Department of Molecular and Cell Biology, University of California, Berkeley, Berkeley, California, USA.
The T.C. Jenkins Department of Biophysics, Johns Hopkins University, Baltimore, Maryland, USA.
Protein Sci. 2024 Jun;33(6):e5011. doi: 10.1002/pro.5011.

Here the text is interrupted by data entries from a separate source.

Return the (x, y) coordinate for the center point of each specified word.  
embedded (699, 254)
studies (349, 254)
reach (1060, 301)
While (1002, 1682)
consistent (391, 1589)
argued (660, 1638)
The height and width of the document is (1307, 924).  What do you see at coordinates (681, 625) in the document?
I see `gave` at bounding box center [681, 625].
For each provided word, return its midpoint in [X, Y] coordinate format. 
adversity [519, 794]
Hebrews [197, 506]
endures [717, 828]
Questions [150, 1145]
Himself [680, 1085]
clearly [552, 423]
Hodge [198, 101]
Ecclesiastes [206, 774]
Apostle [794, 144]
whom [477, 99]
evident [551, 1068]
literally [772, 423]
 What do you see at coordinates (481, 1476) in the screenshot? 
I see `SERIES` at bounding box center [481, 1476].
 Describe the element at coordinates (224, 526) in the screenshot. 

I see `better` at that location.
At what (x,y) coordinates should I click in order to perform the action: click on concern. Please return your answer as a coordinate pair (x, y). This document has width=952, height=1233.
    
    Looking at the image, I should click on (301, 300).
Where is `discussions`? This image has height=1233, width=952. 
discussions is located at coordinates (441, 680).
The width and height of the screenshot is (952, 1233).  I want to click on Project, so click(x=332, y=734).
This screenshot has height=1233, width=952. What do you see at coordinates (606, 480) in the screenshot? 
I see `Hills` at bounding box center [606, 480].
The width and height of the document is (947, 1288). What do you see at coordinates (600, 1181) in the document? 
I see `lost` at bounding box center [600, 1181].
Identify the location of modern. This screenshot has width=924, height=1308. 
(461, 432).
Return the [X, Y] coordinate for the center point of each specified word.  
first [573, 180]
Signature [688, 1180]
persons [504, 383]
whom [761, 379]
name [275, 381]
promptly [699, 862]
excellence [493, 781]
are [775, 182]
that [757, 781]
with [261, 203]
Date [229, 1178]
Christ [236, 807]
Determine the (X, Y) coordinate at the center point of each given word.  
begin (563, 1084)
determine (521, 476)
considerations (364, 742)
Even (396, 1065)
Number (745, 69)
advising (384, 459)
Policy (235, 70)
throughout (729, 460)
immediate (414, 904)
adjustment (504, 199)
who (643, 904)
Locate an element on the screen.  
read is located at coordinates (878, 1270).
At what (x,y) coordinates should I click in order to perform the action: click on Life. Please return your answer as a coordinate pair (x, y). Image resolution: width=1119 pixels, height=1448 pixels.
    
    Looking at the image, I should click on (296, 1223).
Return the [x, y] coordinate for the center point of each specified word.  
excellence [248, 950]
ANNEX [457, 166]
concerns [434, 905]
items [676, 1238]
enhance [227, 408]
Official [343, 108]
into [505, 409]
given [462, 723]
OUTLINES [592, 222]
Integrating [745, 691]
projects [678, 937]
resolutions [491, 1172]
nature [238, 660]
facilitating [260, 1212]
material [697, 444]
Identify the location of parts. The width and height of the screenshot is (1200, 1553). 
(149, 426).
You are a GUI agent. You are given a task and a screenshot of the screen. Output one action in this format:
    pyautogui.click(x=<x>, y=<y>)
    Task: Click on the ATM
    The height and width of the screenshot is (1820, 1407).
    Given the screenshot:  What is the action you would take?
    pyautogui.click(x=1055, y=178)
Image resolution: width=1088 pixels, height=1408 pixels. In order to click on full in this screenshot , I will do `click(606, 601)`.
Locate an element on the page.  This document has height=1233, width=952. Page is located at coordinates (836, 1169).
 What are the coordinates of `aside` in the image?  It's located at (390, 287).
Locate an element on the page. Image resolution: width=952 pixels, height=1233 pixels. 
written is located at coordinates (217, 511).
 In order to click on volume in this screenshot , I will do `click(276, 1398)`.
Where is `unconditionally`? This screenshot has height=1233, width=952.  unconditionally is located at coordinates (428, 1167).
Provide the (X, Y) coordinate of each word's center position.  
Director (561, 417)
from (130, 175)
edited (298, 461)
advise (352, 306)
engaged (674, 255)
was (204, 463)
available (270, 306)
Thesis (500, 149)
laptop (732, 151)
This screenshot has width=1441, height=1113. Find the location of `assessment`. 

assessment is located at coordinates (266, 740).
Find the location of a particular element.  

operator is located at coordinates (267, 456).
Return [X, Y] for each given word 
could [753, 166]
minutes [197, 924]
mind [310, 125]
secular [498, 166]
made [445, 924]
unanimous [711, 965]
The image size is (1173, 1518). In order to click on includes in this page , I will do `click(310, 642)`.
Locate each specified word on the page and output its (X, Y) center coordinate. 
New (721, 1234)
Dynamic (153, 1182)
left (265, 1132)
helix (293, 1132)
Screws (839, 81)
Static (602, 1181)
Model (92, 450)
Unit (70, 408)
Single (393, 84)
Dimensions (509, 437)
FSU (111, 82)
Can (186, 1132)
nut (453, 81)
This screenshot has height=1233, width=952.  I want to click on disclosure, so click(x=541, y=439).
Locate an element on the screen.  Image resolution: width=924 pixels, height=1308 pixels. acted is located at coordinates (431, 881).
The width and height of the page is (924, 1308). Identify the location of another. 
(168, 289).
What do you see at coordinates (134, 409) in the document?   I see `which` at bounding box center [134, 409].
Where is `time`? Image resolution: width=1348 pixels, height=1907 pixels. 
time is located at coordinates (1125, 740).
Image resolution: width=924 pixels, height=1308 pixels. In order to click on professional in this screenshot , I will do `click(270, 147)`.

A protein sequence encodes its energy landscape-all the accessible conformations, energetics, and dynamics. The evolutionary relationship between sequence and landscape can be probed phylogenetically by compiling a multiple sequence alignment of homologous sequences and generating common ancestors via Ancestral Sequence Reconstruction or a consensus protein containing the most common amino acid at each position. Both ancestral and consensus proteins are often more stable than their extant homologs-questioning the differences between them and suggesting that both approaches serve as general methods to engineer thermostability. We used the Ribonuclease H family to compare these approaches and evaluate how the evolutionary relationship of the input sequences affects the properties of the resulting consensus protein. While the consensus protein derived from our full Ribonuclease H sequence alignment is structured and active, it neither shows properties of a well-folded protein nor has enhanced stability. In contrast, the consensus protein derived from a phylogenetically-restricted set of sequences is significantly more stable and cooperatively folded, suggesting that cooperativity may be encoded by different mechanisms in separate clades and lost when too many diverse clades are combined to generate a consensus protein. To explore this, we compared pairwise covariance scores using a Potts formalism as well as higher-order sequence correlations using singular value decomposition (SVD). We find the SVD coordinates of a stable consensus sequence are close to coordinates of the analogous ancestor sequence and its descendants, whereas the unstable consensus sequences are outliers in SVD space.
蛋白质序列编码了其能量景观——所有可及的构象、能量和动力学。序列和景观之间的进化关系可以通过编译同源序列的多重序列比对,通过祖先序列重建或包含每个位置最常见氨基酸的共识蛋白来生成共同祖先来从系统发育上进行探测。祖先和共识蛋白通常比它们现存的同源物更稳定——质疑它们之间的差异,并表明这两种方法都是工程热稳定性的一般方法。我们使用核糖核酸酶 H 家族来比较这些方法,并评估输入序列的进化关系如何影响所得共识蛋白的性质。虽然我们从完整的核糖核酸酶 H 序列比对中得出的共识蛋白是有结构和活性的,但它既没有表现出折叠良好的蛋白质的性质,也没有增强的稳定性。相比之下,从系统发育上受限制的一组序列中得出的共识蛋白的稳定性显著增强且协同折叠,这表明协同性可能由不同的机制在不同的分支中编码,当组合太多不同的分支来生成共识蛋白时,协同性就会丢失。为了探索这一点,我们使用 Potts 形式主义比较了成对协方差得分,以及使用奇异值分解 (SVD) 的高阶序列相关性。我们发现稳定共识序列的 SVD 坐标接近类似的祖先序列及其后代的坐标,而不稳定的共识序列在 SVD 空间中是异常值。